Emily started with severe painful periods while
in high school, then going on the birth control pill had reduced her pain and
she had pain-free periods. However, this had covered up the fact that she had
endometriosis. After having a laparotomy,
it was revealed that she had severe scaring and adhesions throughout her
Emily's story .....
I was diagnosed with endometriosis at age 26, much to my surprise. I had severe menstrual cramps for part of my high school years that usually left me going home from the nurse's office once a month. At home I would take several Motrin at a time, lie in scalding hot water, get red welts on my skin from a too hot heating pad, and lie in bed in strangely contorted positions.
Whether or not these symptoms are a sign of endometriosis, I'll never know. Over two years I had experienced a dramatic increase in weight gain, and a decrease in energy and libido. I thought the weight gain was because I had started napping instead of exercising. I never thought that this may have any real hormonal connection. Later, I had recurring yeast infections that I never had problems with before.

::::::::

**TASK GOAL:**
In Emily's story, at what age was she diagnosed with endometriosis?

::::::::

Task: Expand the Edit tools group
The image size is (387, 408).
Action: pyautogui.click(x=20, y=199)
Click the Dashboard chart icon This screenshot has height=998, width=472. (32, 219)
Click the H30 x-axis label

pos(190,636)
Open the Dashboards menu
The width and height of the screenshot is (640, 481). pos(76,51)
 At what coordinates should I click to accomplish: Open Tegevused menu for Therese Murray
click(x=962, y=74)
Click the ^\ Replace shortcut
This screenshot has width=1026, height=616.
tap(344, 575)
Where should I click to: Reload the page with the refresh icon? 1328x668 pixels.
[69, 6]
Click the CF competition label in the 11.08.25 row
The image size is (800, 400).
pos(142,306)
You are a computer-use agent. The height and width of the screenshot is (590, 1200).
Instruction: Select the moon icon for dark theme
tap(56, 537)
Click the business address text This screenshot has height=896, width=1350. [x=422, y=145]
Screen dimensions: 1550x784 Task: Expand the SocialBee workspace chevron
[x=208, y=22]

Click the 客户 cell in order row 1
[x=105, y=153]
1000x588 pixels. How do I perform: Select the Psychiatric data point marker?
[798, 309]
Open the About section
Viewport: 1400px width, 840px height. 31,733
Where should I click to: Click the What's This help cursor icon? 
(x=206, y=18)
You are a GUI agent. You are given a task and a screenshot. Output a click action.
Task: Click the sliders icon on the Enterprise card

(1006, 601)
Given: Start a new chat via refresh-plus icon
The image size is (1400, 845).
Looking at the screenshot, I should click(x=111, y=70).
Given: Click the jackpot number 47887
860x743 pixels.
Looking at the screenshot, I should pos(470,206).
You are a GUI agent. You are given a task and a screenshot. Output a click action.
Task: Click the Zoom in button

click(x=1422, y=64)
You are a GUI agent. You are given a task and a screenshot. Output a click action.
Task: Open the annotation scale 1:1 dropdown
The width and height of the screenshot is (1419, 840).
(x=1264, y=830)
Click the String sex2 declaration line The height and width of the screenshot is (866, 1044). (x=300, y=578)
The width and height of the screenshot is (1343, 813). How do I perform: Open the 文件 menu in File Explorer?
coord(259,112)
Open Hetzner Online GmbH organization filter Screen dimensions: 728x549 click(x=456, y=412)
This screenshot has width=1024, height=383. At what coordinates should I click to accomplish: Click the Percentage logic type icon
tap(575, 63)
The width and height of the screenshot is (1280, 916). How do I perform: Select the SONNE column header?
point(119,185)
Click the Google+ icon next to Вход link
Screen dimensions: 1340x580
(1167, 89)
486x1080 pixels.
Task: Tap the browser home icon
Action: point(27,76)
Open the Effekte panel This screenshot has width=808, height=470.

::::::::

**ANSWER SPACE:**
At age 26.